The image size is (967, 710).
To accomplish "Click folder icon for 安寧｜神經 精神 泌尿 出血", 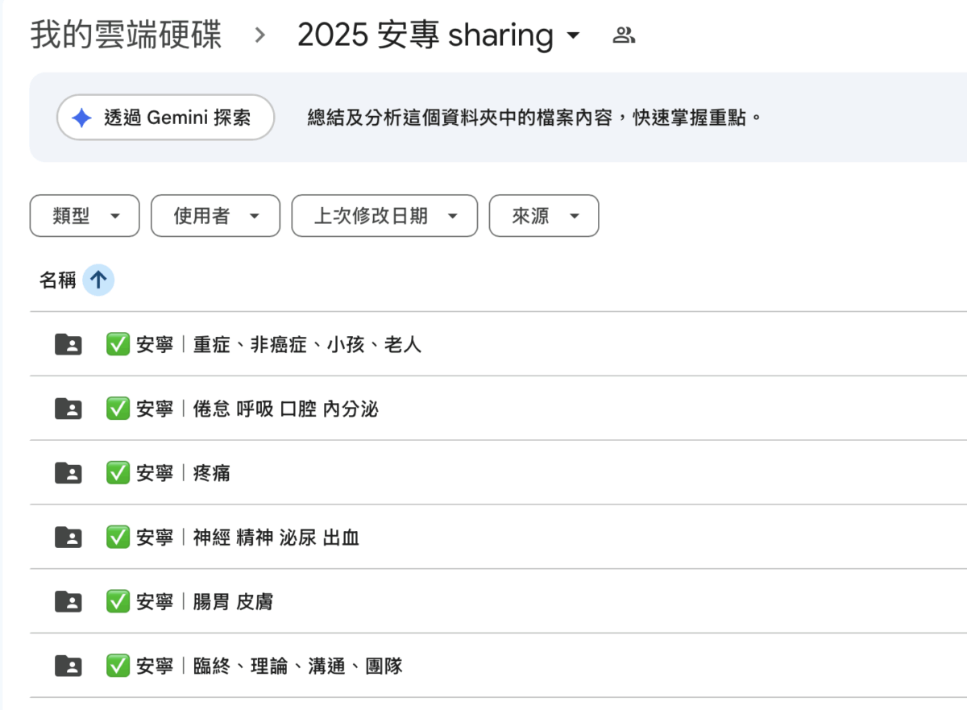I will [x=68, y=538].
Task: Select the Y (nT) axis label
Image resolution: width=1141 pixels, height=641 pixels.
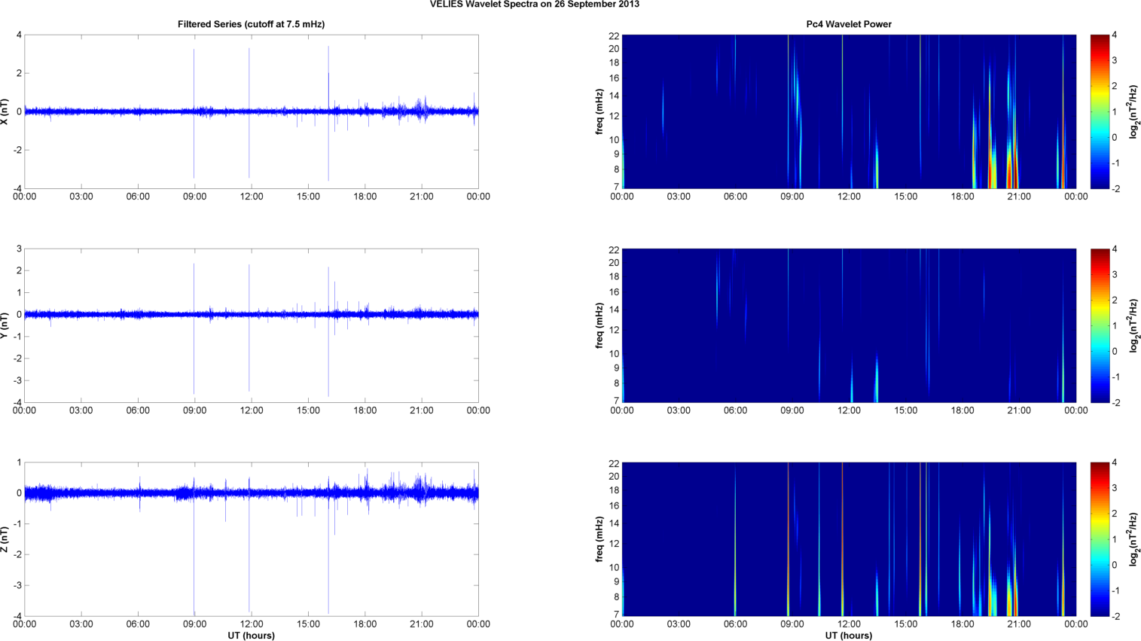Action: [5, 325]
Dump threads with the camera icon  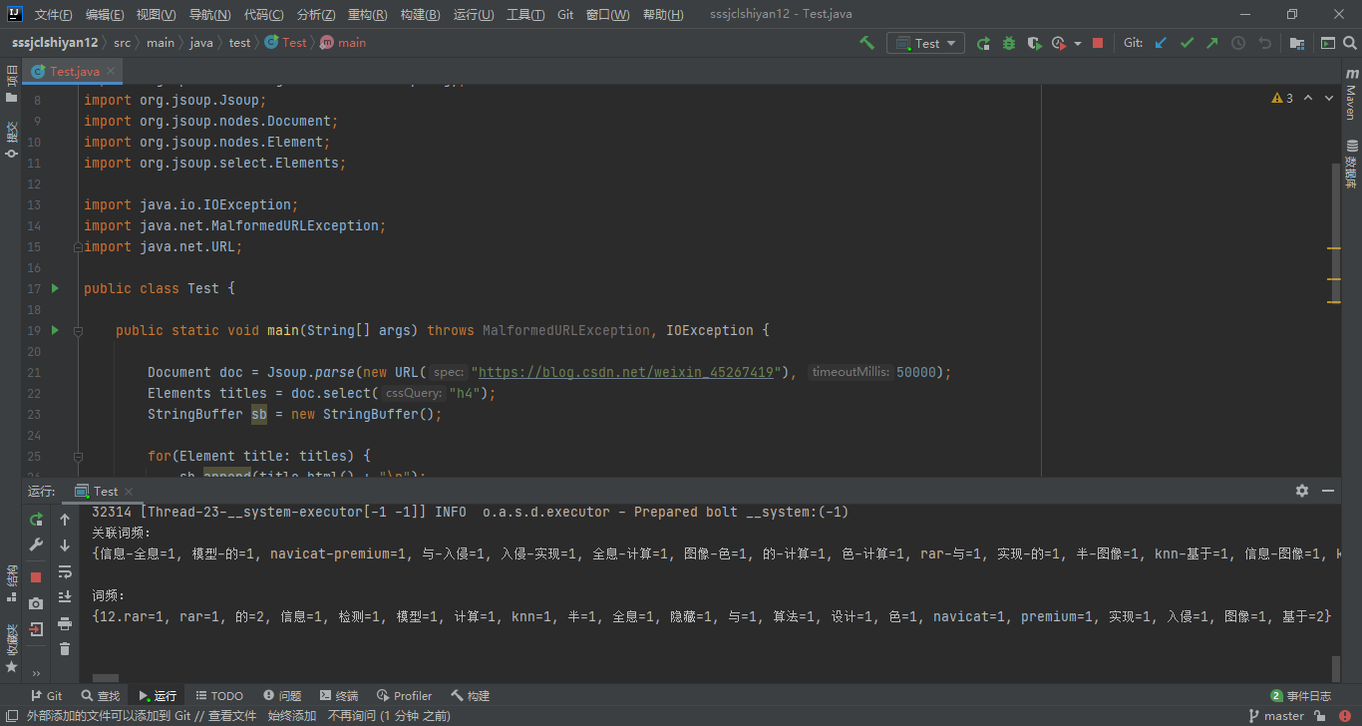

****************************************

Retype the data verbatim, starting at the line containing "Task: Select the Y (nT) axis label" and continuing through the last line of the data, including both ends. Omit the pictures.

Task: Select the Y (nT) axis label
Image resolution: width=1141 pixels, height=641 pixels.
Action: [5, 325]
Dump threads with the camera icon  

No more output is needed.